Pero, ¿realmente contribuye a reducir el paro juvenil? “Las tasas de inserción laboral en torno al 50% nos hacen pensar que su implantación podría reducir el desempleo juvenil, pero siempre y cuando esas prácticas no supongan, en ningún caso, la merma de derechos laborales y económicos de los aprendices”, apuntaSebastián Pacheco, secretario de Formación de UGT.
Para lograrlo, asegura María Tosca, subdirectora de Competitividad de la Cámara de Comercio de España, “es necesario que los jóvenes perciban la FP dual como una alternativa atractiva en su formación. Y, además, que las empresas se den cuenta de las ventajas que supone incorporar personal altamente cualificado y eficiente porque conoce de primera mano el proceso productivo”.

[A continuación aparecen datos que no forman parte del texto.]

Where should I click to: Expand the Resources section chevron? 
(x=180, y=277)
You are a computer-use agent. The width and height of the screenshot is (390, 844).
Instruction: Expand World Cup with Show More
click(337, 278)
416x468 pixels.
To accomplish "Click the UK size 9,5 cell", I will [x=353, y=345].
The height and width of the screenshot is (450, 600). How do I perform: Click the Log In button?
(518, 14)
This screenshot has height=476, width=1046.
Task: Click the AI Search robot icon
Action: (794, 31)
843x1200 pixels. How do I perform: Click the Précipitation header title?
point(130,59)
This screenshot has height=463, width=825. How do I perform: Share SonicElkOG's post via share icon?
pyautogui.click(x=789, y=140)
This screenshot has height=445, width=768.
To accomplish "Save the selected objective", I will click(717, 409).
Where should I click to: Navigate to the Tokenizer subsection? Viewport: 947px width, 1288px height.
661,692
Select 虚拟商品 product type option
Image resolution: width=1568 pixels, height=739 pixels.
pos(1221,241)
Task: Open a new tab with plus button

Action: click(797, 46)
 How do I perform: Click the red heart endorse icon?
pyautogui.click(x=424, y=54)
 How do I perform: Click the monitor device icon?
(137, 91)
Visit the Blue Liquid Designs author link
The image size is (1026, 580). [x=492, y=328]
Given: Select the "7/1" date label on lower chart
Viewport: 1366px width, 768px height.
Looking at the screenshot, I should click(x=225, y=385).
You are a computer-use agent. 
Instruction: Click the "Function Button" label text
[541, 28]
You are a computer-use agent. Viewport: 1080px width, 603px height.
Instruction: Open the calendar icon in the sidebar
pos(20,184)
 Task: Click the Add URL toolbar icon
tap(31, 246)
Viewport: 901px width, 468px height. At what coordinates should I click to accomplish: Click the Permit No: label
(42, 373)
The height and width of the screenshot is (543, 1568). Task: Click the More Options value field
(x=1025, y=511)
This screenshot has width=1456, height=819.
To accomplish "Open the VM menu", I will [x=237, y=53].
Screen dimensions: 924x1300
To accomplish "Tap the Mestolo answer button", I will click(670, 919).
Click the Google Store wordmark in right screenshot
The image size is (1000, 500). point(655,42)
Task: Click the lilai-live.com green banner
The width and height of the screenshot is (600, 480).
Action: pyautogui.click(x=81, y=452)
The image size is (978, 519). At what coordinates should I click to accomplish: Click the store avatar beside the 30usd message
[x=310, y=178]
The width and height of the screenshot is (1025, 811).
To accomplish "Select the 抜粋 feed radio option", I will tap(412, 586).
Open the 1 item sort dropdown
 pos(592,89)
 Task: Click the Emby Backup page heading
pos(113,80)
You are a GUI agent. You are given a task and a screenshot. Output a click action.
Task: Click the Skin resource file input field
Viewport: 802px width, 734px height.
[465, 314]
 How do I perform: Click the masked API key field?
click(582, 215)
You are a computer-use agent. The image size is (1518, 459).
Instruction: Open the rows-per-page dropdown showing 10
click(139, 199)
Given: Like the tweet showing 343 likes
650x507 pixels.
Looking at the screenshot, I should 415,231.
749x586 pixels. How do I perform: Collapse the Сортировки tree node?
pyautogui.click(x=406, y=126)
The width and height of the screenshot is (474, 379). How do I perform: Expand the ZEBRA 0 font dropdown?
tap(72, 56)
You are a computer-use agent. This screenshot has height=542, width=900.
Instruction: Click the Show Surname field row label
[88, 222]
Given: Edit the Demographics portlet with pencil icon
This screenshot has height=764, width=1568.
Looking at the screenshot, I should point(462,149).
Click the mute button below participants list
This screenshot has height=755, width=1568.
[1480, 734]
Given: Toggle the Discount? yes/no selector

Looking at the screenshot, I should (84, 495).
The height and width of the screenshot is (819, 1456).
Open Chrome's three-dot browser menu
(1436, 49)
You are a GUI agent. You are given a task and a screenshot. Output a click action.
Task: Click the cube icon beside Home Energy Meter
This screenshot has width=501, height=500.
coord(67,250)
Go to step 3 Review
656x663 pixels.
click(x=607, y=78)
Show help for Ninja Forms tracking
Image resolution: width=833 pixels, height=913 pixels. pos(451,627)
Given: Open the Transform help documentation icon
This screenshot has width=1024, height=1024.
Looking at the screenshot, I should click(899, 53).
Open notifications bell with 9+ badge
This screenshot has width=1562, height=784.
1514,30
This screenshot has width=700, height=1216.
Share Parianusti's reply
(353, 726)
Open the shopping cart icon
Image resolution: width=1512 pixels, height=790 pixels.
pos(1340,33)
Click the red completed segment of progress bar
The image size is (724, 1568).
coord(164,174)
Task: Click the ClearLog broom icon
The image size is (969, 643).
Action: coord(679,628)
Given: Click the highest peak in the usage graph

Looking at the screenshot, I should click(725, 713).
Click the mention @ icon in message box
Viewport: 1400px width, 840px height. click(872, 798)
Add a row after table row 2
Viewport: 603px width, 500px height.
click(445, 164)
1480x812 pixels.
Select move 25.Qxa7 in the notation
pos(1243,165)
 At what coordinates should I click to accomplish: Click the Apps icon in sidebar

Paso a paso, parece que la FP dual se está asentando en España, aunque para terminar de despegar haría falta, en opinión de Alfonso Luengo, director gerente de la Fundación Estatal para la Formación en el Empleo,”animar fiscalmente a las empresas, que son las financiadoras del sistema, así como cambiar la percepción social y el prestigio de la FP en su conjunto y convencer a los empresarios de que el sistema de maestría es rentable a medio y largo plazo, pues permite retener el talento y la identificación de los trabajadores con los valores de la empresa”.